**Prompt:** Produce the full set of records below once more, exactly as they stand.

[[ Task input open ]]

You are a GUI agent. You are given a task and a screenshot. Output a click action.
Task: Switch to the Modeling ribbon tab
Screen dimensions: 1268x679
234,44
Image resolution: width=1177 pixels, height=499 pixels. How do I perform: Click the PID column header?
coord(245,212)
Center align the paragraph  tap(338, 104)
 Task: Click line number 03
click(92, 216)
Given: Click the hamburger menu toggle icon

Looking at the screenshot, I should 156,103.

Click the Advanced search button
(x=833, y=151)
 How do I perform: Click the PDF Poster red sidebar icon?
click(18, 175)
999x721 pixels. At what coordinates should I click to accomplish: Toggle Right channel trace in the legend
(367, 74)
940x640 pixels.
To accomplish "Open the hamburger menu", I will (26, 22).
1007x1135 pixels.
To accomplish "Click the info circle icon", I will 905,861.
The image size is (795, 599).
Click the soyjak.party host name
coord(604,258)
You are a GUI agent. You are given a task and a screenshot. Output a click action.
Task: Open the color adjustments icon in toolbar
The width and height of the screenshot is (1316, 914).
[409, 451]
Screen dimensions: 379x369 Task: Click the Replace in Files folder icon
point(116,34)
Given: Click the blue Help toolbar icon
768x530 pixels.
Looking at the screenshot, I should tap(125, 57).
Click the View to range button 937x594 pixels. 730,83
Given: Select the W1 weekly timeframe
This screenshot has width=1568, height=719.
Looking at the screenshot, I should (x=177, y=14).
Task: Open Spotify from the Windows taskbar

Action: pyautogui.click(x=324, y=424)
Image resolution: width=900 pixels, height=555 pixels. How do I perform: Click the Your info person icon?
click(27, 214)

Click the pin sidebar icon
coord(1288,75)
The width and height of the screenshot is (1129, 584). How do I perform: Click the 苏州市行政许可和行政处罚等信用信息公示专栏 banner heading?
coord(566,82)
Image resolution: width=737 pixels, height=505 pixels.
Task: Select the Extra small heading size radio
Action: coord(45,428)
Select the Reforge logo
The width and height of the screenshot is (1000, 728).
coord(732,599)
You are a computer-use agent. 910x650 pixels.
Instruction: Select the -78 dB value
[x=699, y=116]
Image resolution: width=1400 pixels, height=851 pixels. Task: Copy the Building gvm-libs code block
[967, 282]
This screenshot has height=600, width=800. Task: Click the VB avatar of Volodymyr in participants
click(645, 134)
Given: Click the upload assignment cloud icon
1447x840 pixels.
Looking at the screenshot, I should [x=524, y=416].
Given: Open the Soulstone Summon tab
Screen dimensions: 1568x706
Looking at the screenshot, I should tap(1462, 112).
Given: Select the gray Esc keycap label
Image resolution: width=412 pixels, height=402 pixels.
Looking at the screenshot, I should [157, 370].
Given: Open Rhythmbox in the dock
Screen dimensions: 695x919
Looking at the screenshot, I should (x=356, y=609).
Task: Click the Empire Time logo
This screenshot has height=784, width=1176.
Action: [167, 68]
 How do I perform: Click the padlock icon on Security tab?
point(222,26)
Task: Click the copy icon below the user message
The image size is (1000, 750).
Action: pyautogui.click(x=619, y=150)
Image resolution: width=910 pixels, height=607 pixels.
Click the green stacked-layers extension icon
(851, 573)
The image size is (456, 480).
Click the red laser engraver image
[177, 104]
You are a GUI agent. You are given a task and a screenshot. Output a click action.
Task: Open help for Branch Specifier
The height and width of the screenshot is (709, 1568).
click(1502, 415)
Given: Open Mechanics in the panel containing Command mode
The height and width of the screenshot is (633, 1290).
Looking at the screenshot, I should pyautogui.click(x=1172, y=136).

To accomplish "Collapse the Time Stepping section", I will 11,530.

[[ Task input closed ]]

**Your solution:**
You are a GUI agent. You are given a task and a screenshot. Output a click action.
Task: Switch to the Modeling ribbon tab
Screen dimensions: 1268x679
234,44
Image resolution: width=1177 pixels, height=499 pixels. How do I perform: Click the PID column header?
coord(245,212)
Center align the paragraph  tap(338, 104)
 Task: Click line number 03
click(92, 216)
Given: Click the hamburger menu toggle icon

Looking at the screenshot, I should 156,103.

Click the Advanced search button
(x=833, y=151)
 How do I perform: Click the PDF Poster red sidebar icon?
click(18, 175)
999x721 pixels. At what coordinates should I click to accomplish: Toggle Right channel trace in the legend
(367, 74)
940x640 pixels.
To accomplish "Open the hamburger menu", I will (26, 22).
1007x1135 pixels.
To accomplish "Click the info circle icon", I will 905,861.
The image size is (795, 599).
Click the soyjak.party host name
coord(604,258)
You are a GUI agent. You are given a task and a screenshot. Output a click action.
Task: Open the color adjustments icon in toolbar
The width and height of the screenshot is (1316, 914).
[409, 451]
Screen dimensions: 379x369 Task: Click the Replace in Files folder icon
point(116,34)
Given: Click the blue Help toolbar icon
768x530 pixels.
Looking at the screenshot, I should tap(125, 57).
Click the View to range button 937x594 pixels. 730,83
Given: Select the W1 weekly timeframe
This screenshot has width=1568, height=719.
Looking at the screenshot, I should (x=177, y=14).
Task: Open Spotify from the Windows taskbar

Action: pyautogui.click(x=324, y=424)
Image resolution: width=900 pixels, height=555 pixels. How do I perform: Click the Your info person icon?
click(27, 214)

Click the pin sidebar icon
coord(1288,75)
The width and height of the screenshot is (1129, 584). How do I perform: Click the 苏州市行政许可和行政处罚等信用信息公示专栏 banner heading?
coord(566,82)
Image resolution: width=737 pixels, height=505 pixels.
Task: Select the Extra small heading size radio
Action: coord(45,428)
Select the Reforge logo
The width and height of the screenshot is (1000, 728).
coord(732,599)
You are a computer-use agent. 910x650 pixels.
Instruction: Select the -78 dB value
[x=699, y=116]
Image resolution: width=1400 pixels, height=851 pixels. Task: Copy the Building gvm-libs code block
[967, 282]
This screenshot has height=600, width=800. Task: Click the VB avatar of Volodymyr in participants
click(645, 134)
Given: Click the upload assignment cloud icon
1447x840 pixels.
Looking at the screenshot, I should [x=524, y=416].
Given: Open the Soulstone Summon tab
Screen dimensions: 1568x706
Looking at the screenshot, I should tap(1462, 112).
Given: Select the gray Esc keycap label
Image resolution: width=412 pixels, height=402 pixels.
Looking at the screenshot, I should [157, 370].
Given: Open Rhythmbox in the dock
Screen dimensions: 695x919
Looking at the screenshot, I should (x=356, y=609).
Task: Click the Empire Time logo
This screenshot has height=784, width=1176.
Action: [167, 68]
 How do I perform: Click the padlock icon on Security tab?
point(222,26)
Task: Click the copy icon below the user message
The image size is (1000, 750).
Action: pyautogui.click(x=619, y=150)
Image resolution: width=910 pixels, height=607 pixels.
Click the green stacked-layers extension icon
(851, 573)
The image size is (456, 480).
Click the red laser engraver image
[177, 104]
You are a GUI agent. You are given a task and a screenshot. Output a click action.
Task: Open help for Branch Specifier
The height and width of the screenshot is (709, 1568).
click(1502, 415)
Given: Open Mechanics in the panel containing Command mode
The height and width of the screenshot is (633, 1290).
Looking at the screenshot, I should pyautogui.click(x=1172, y=136).

To accomplish "Collapse the Time Stepping section", I will 11,530.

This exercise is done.